What if you did this: Approach Bidder A and ask “are you still interested in the item at $3,800?” If they say yes, ask Bidder B, “would you be interested in the item at $3,800? (which is less than their maximum bid)” Then you would ask Bidder C, “if we reduce your purchase price to $3,800, would you be ok in our offering the item to the other bidders too we can raise more money?”
If Bidder C agrees, then sell the trip to all three bidders for $3,800. Now instead of bringing in $2,000 to your organization for the auctioning of the item once, you are now bringing in 3 x $1,800 or $5,400. This is the advantage of selling an item “multiple times” at a charity auction. Of course, there is no particular reason why we gave an example of the top three bidders. It could have just as easily been the two or four or five bidders. This works just as well in a silent auction or a live auction with an auctioneer.
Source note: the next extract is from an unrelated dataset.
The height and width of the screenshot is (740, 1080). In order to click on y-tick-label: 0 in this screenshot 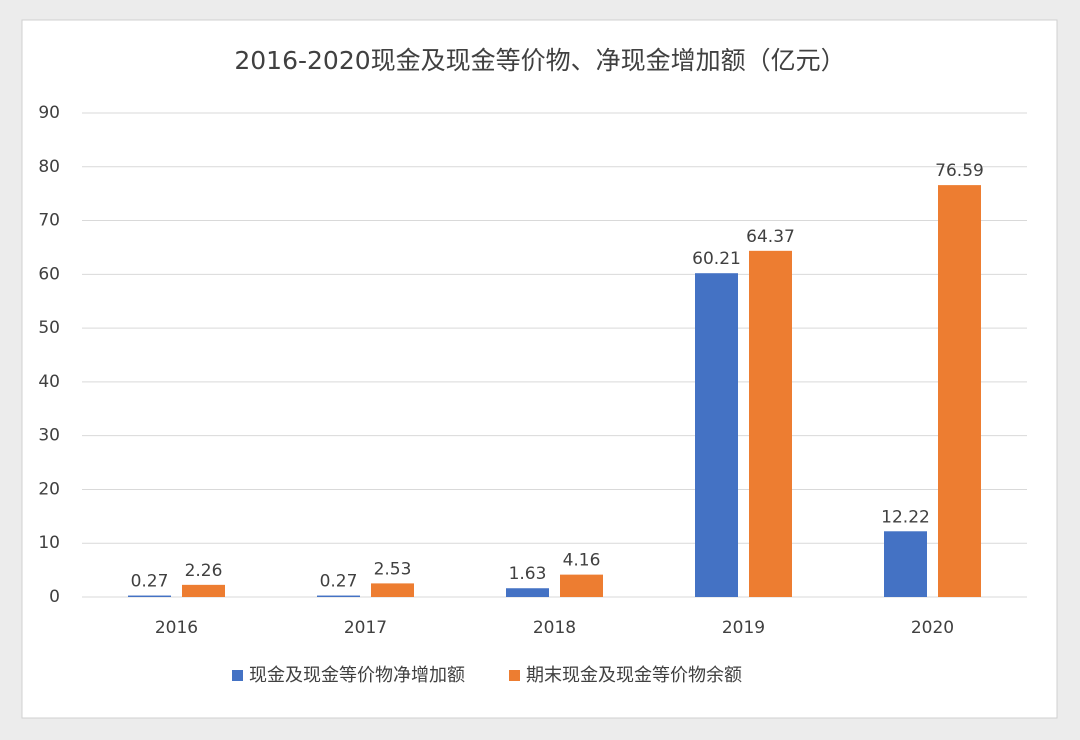, I will do `click(54, 597)`.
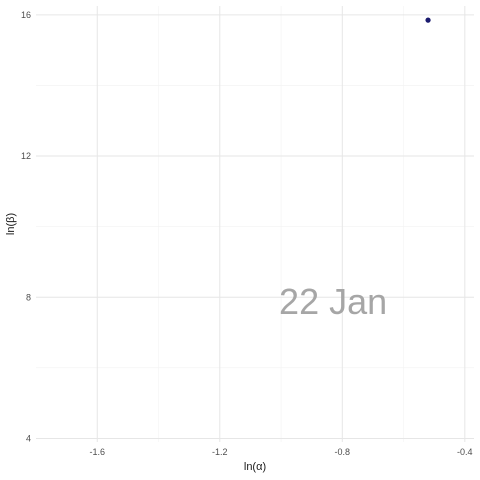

Here are some considerations for selling something multiple times:
- The winning bid must be sufficiently above the consignment price to make this worthwhile. In the same scenario, if the consignment price is $2,000 and the three final bids are $2,400, $2,300 and $2,200 the difference between having one winning bidder at $400 in profit vs. three bidders at 3 x $200 might not be worth the effort.
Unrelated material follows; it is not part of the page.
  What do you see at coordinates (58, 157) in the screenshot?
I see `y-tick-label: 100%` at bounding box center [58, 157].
- If every item or too many items are offered this way, the bidders will be conditioned to assuming that all items or all items of a certain type will be offered multiple times so there will be less emphasis on winning the auction. People may jockey for third position instead of trying to be the top bidder. This could lead to lower bids. In our experience, only those items bid significantly above their consignment price and those items that are the “signature” items of the auction (the most interesting ones) should be eligible for being sold multiple times.
- When having a live auction, it is a best practice to determine in advance which items and at what final bid must be exceeded for an item to be sold more than once. BlueTree Marketing can help you with this. In fact, quite recently, we were on a conference call between the auction committee, the auctioneer and ourselves strategizing on which items and what target bid levels should be employed for selling items more than once.
Selling items more than once at a charity auction can be a very effective technique to multiply your organization’s fundraising.